Um exército de seres humanos em condições laborais precárias planta, clique por clique, os frutos mais tarde colhidos pelas gigantes de Sillicon Valley. Antes tudo era um mar de rosas; hoje recebem menos de 1 cêntimo por tarefa.
Por trás das cortinas da recente e crescente explosão da Inteligência Artificial (IA), esconde-se uma suja realidade muito bem guardada.
As gigantes empresas de tecnologia de Silicon Valley colhem os frutos da popular tecnologia de ponta, plantados por mão-de-obra barata e explorada, em condições salarias e de trabalho precárias.
A reportagem é do The Washington Post e espelha a dura realidade de milhões de pessoas nas Filipinas. Em troca de salários muito baixos e em atraso — acompanhados de condições que ganharam o rótulo de “sweatshops digitais” —, vários filipinos estarão encarregados de rotular imagens, desenvolver algoritmos e de editar texto para assegurar o bom funcionamento e entrega de modelos de linguagem como o ChatGPT.

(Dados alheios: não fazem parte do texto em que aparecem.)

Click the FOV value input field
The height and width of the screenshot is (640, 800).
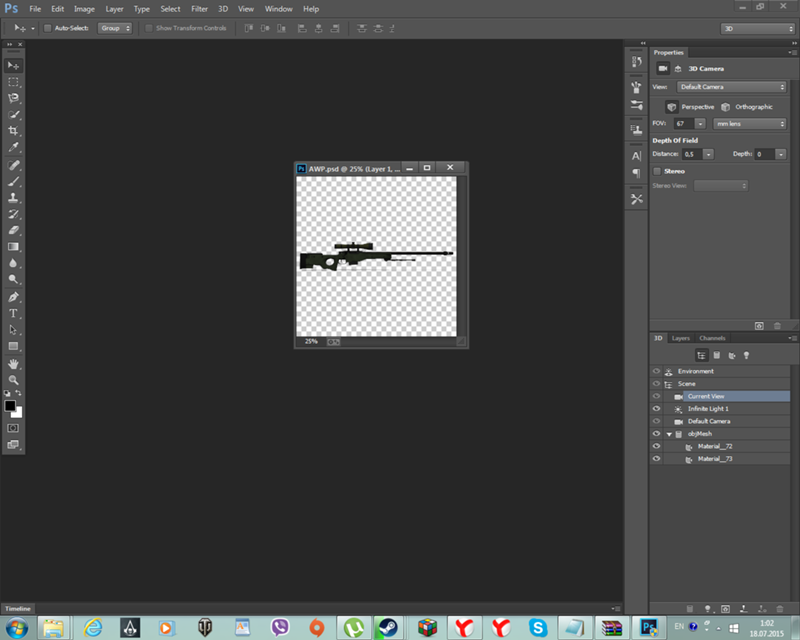[683, 124]
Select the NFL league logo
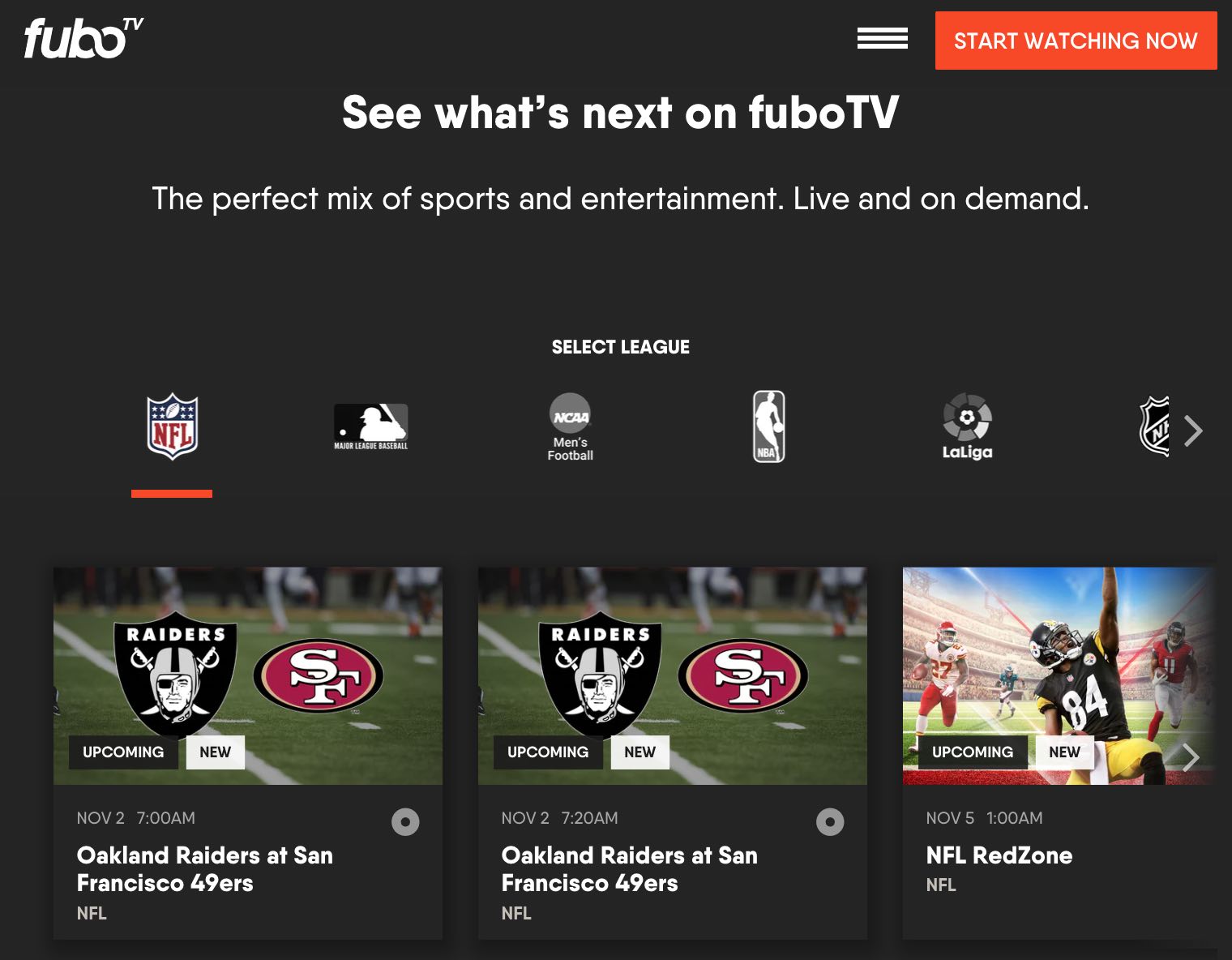 172,426
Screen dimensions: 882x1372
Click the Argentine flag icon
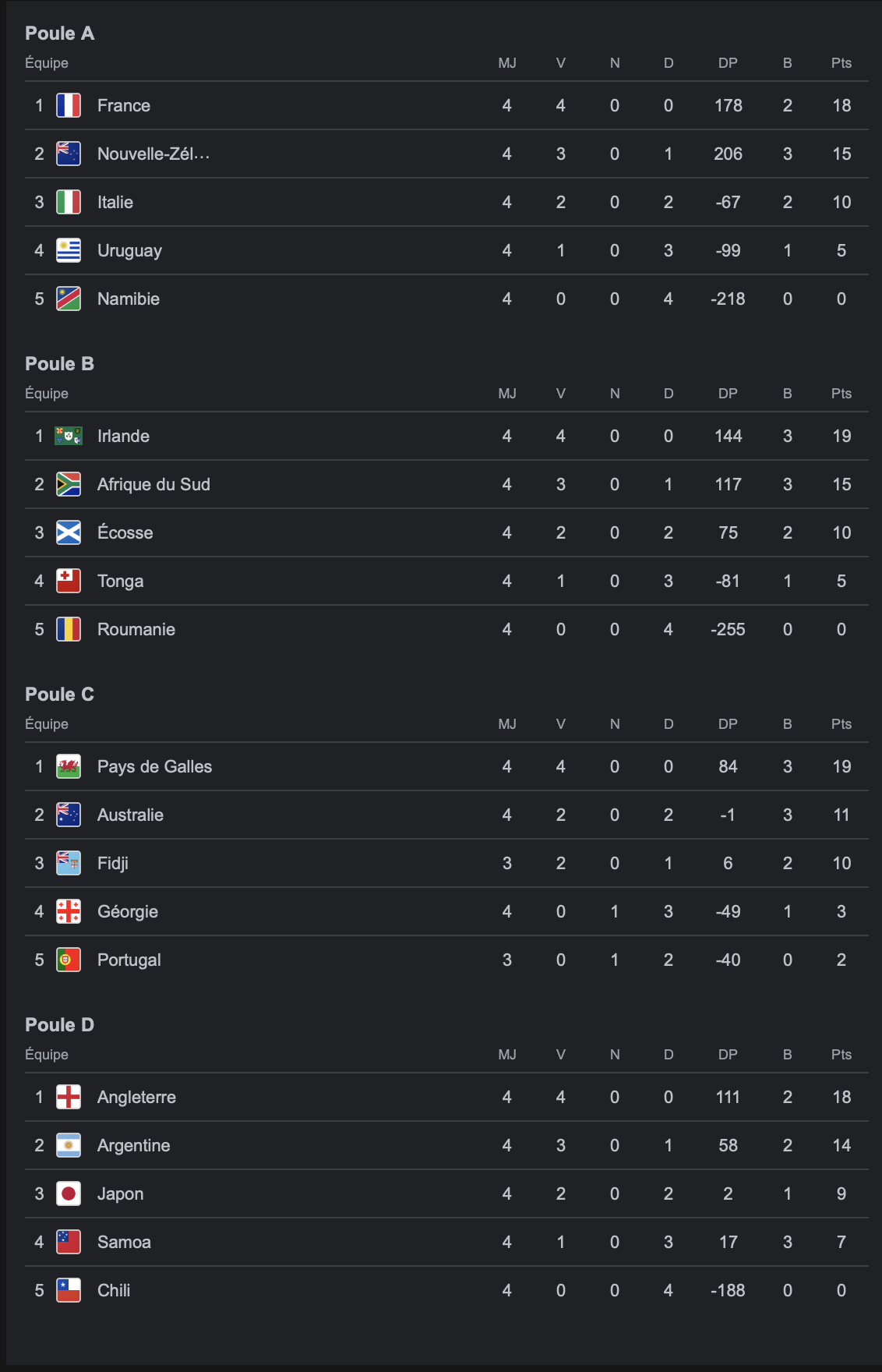(x=69, y=1145)
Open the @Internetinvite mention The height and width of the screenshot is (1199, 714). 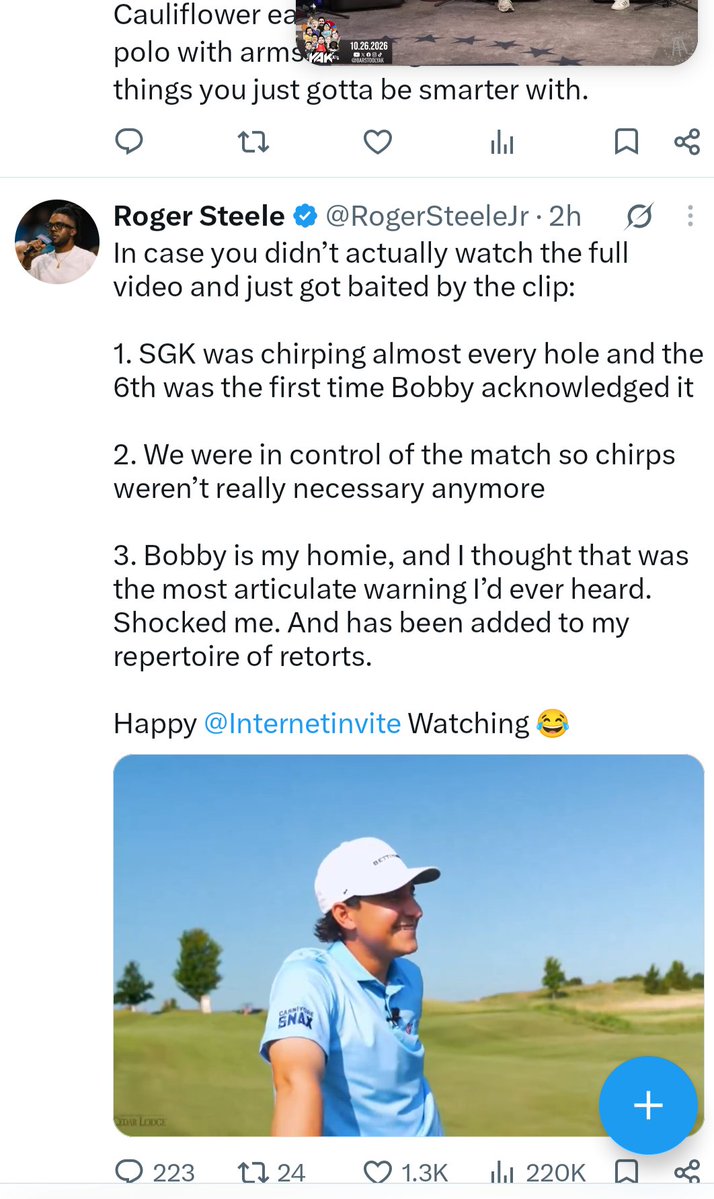click(x=303, y=723)
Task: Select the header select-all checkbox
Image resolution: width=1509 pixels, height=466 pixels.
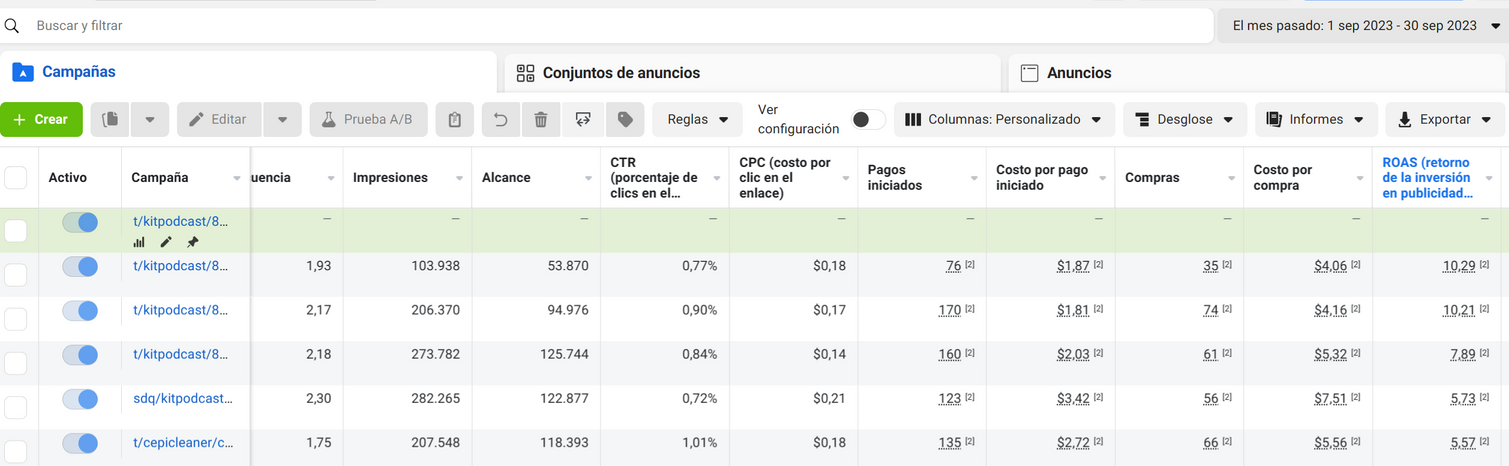Action: click(16, 178)
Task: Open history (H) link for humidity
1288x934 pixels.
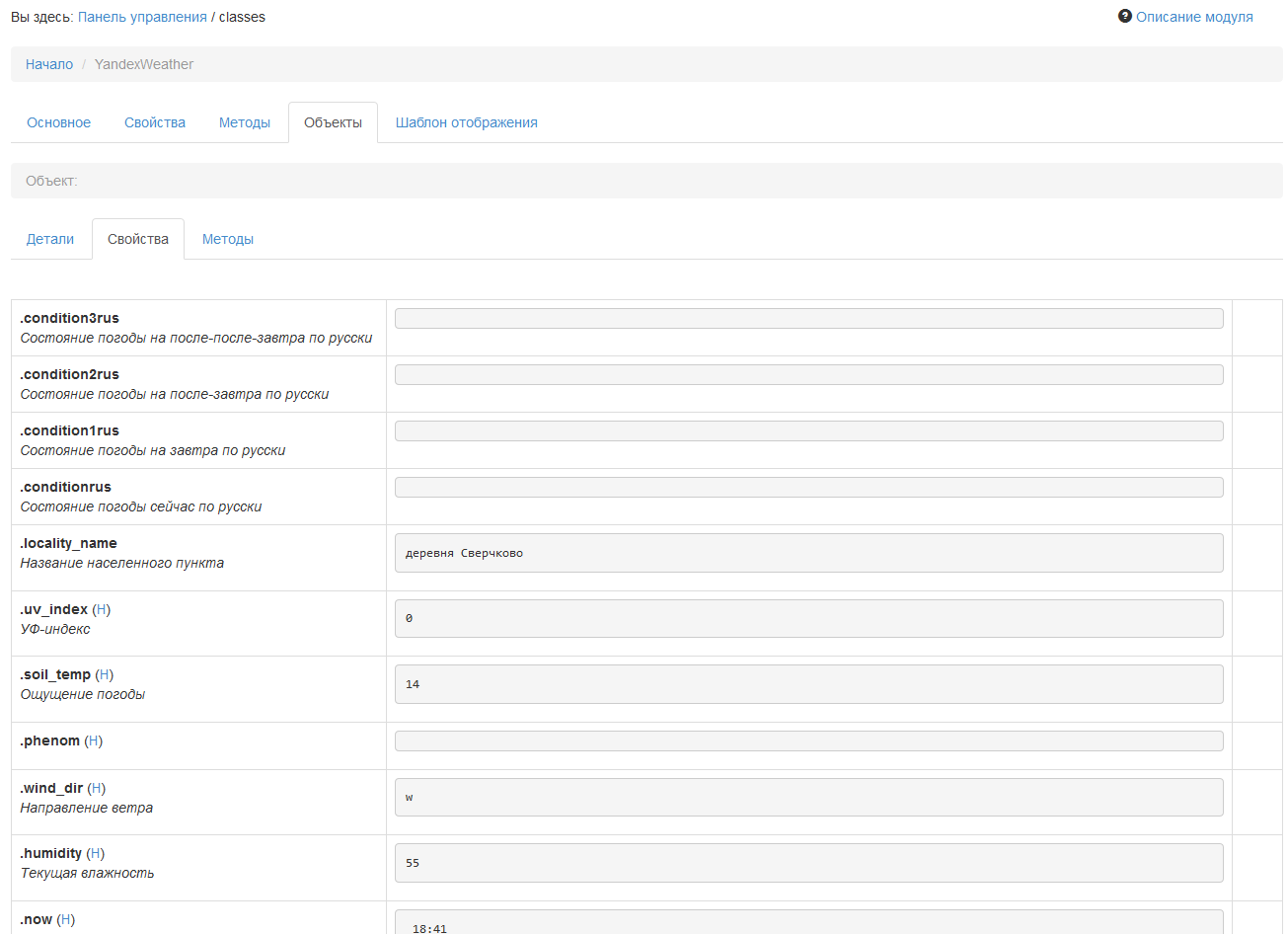Action: coord(96,853)
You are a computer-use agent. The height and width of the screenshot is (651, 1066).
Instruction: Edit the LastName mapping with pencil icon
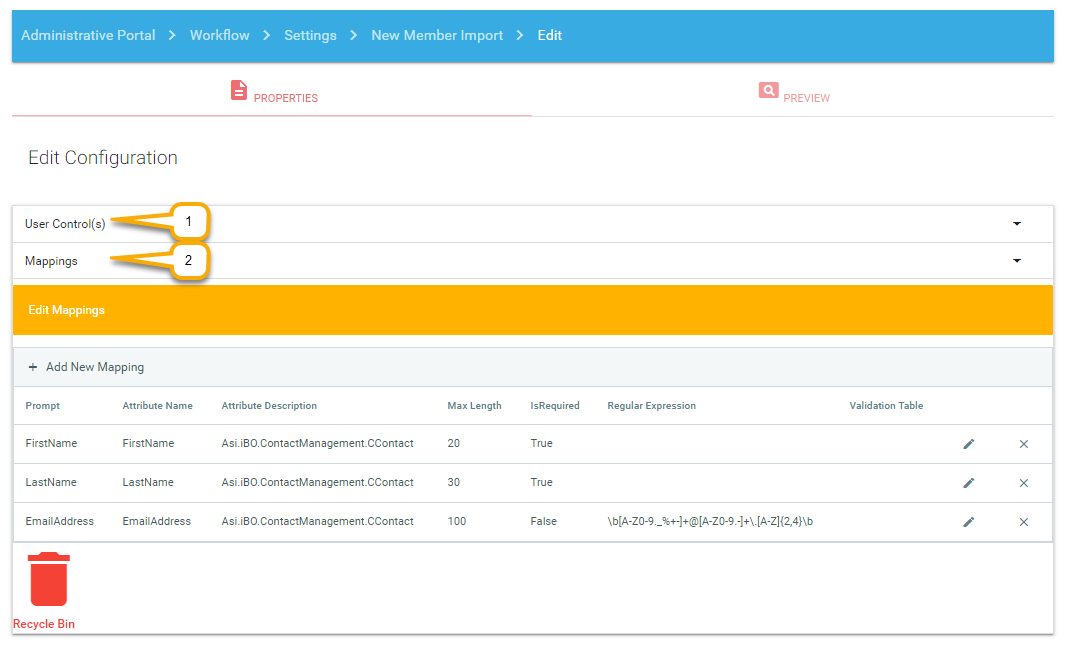pyautogui.click(x=968, y=483)
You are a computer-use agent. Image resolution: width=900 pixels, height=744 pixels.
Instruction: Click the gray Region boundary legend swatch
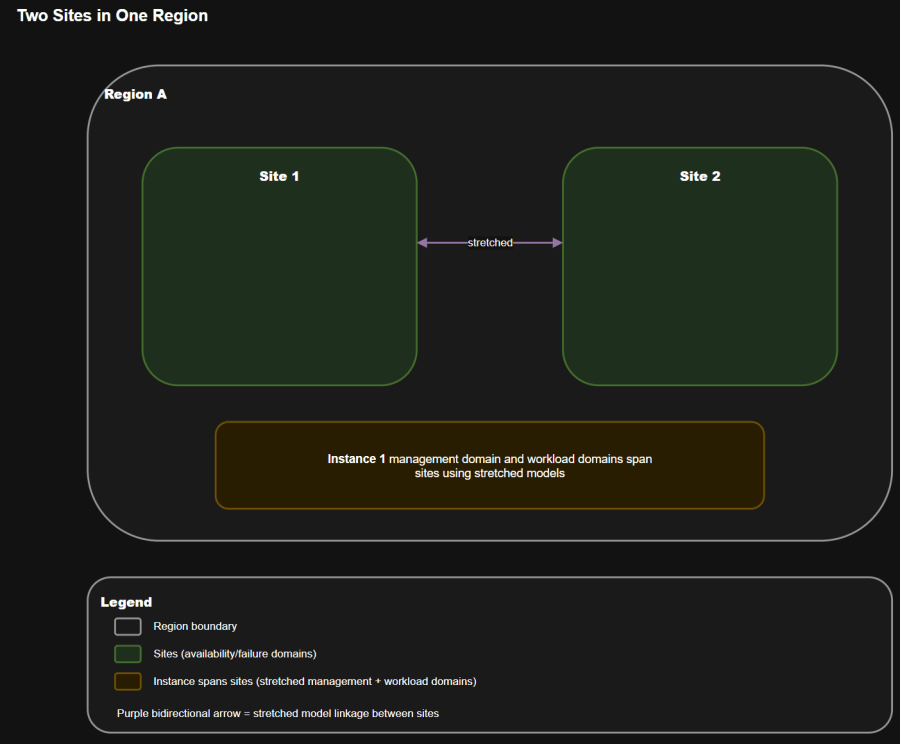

Ao analisar grandes conjuntos de dados, os modelos que sustentam as ferramentas IA ficam mais inteligentes, exatos e legíveis. Clique por clique, é um exército de seres humanos em condições laborais precárias que se encarrega de transformar os dados brutos das empresas em matéria-prima de inteligência artificial.
É em cibercafés e em casas adaptadas a escritórios que mais de dois milhões de filipinos são sujeitos a estas condições de trabalho.
Colaboradora do Departamento de Defesa do Governo norte-americano e de grandes empresas de tecnologia, a startup Scale AI mantém a maioria das operações na Ásia, África e América Latina. Nas Filipinas, já tem trabalhadores há seis anos, desde 2017. Através da obtenção de licenças de exploração, negociadas com negócios locais, a empresa começou a recrutar freelancers e cresceu exponencialmente desde a pandemia.
No início, era tudo um mar de rosas: os trabalhadores podiam ganhar até 200 dólares semanais em tarefas, mas o cenário tornou-se negro rapidamente.
A Scale AI emprega cerca de 10 mil pessoas no país asiático, mas segundo informação obtida pelo jornal da capital norte-americana — através de entrevistas diretas, recibos de pagamentos e mensagens internas com a empresa — não lhes paga a horas. Alguns freelancers que colaboram com a empresa até confessam: têm pagamentos atrasados e, por vezes, a remuneração não chega às suas mãos.
Há casos semelhantes noutros países
A exploração laboral não tem lugar exclusivamente nas Filipinas.
Na Venezuela e na Índia, a investigação do Washington Post também detetou atividade suspeita que afetava freelancers da Remotasks, detida pela Scale AI: quando a empresa de trabalho remoto se mudou para estes dois países, as taxas de pagamento diminuíram drasticamente — foi dos já mal vistos 10 dólares por tarefa para menos de 1 cêntimo.
As queixas são cada vez mais significativas. Sem explicação, os pagamentos agendados por PayPal não lhes chegam à conta após avaliação da qualidade do seu trabalho por parte de equipas sediadas nos EUA — apesar de o trabalho ser aprovado. Caso sejam rejeitados, os projetos têm de ser refeitos, por vezes com uma compensação de 2% do pagamento original; muitas vezes sem qualquer compensação pelo tempo perdido.
Os “escritórios” filipinos são, para o eticista de IA Dominic Ligot, autênticas “sweatshops digitais” — sem voz ou poder, estes trabalhadores são alegadamente simplesmente substituídos caso não gostem das condições.
Afinal, a máquina revolucionária que diz dispensar de mão humana não só depende dela, como a explora.